You have a real-time monitoring tool and data at your disposal to control production, and you're wondering how to turn that into real change? How can you leverage this data to make better decisions as part of a continuous improvement initiative?
Today's smart factory (4.0) wave has indeed sparked strong enthusiasm for new technologies.
Manufacturers want to centralize their data and simplify acquisition and access.

However, once this volume of data is accumulated and made available to the user, it's critical to remember that information, to be useful and meaningful, must be properly analyzed and interpreted in context. Otherwise, you risk falling into what we might call "an improvement mirage."
FALSE IMPROVEMENTS: THE 4 TRAPS TO AVOID
- Optimizing overall plant performance while losing sight of department-level optimization, and vice versa;
- Cutting short-term costs at the risk of long-term competitive loss: building short-term improvement plans disconnected from the company's long-term strategic intent;
- Improving one KPI at the expense of another: investing effort to reduce downtime without stabilizing or improving production rate. This ultimately drops productivity, despite a clear improvement in machine availability;
- Pursuing efficiency while neglecting effectiveness, and vice versa: cutting unplanned overtime production and risking missed delivery deadlines.
"Yes, improve — but not at any cost."
THE NEED FOR A CLEAR FRAMEWORK
If you plan to improve plant performance as part of a continuous improvement initiative, the starting point should be defining clear objectives and identifying relevant KPIs to measure those improvements over time.
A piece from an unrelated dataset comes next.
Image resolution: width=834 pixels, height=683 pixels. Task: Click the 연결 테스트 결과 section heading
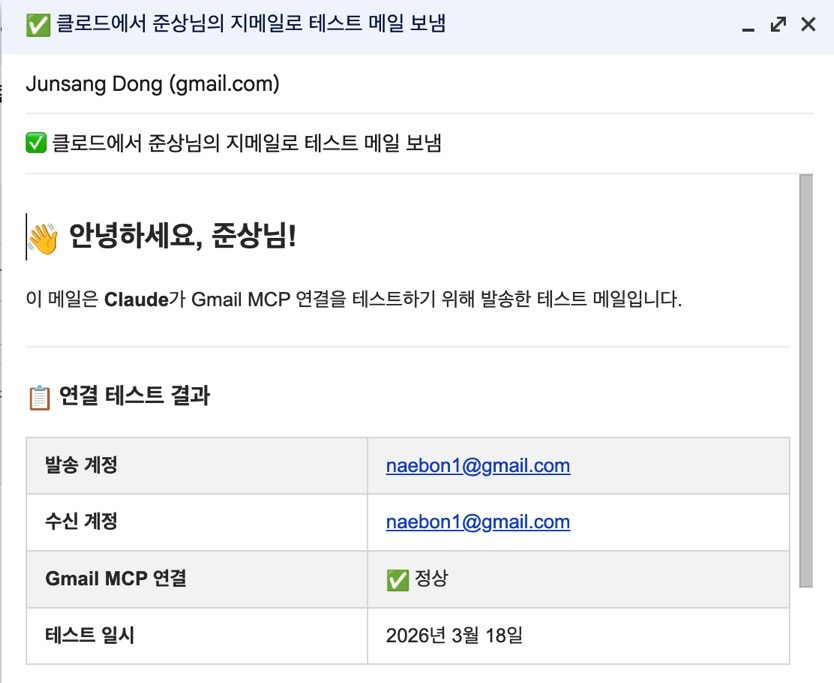tap(134, 396)
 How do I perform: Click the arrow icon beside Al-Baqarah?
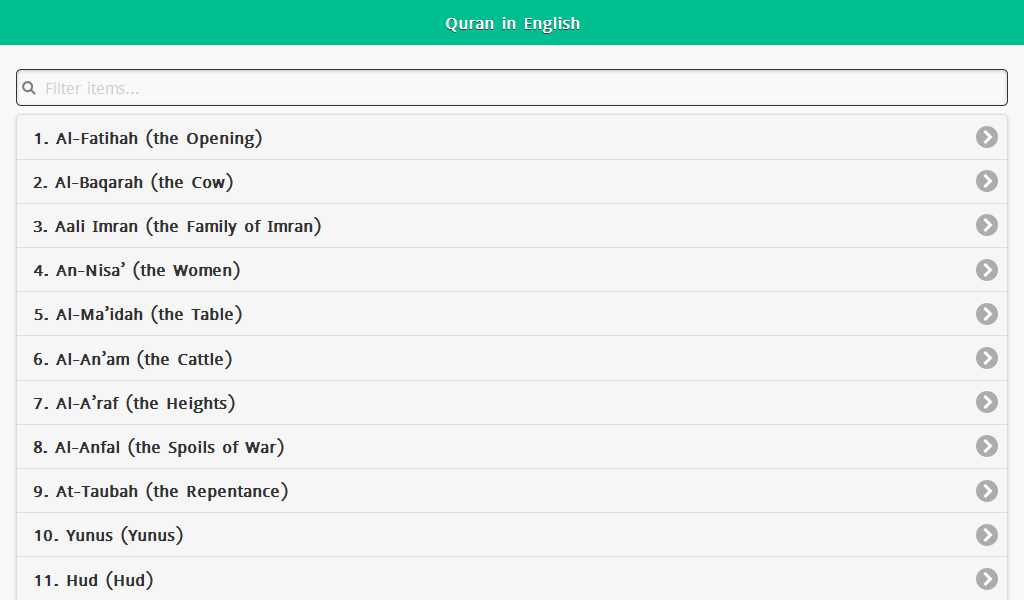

These choices will shape the rest of the actions and their relevance will determine the success of the improvement plan you put in place.
We recommend adopting this 6-step framework:
1) Define and prioritize key objectives based on the company's strategic intent — an effective organization aligns its metrics with its actions and strategies;
2) Identify specific measures for each objective —
that is, choose the right KPIs to monitor;
3) Set quantified targets for each objective;
4) Focus your efforts and take the actions needed to hit the targets;
5) Measure improvements;
6) Maintain and control the results over time.
"Make sure your improvement objectives directly contribute to delivering the company's strategic intent."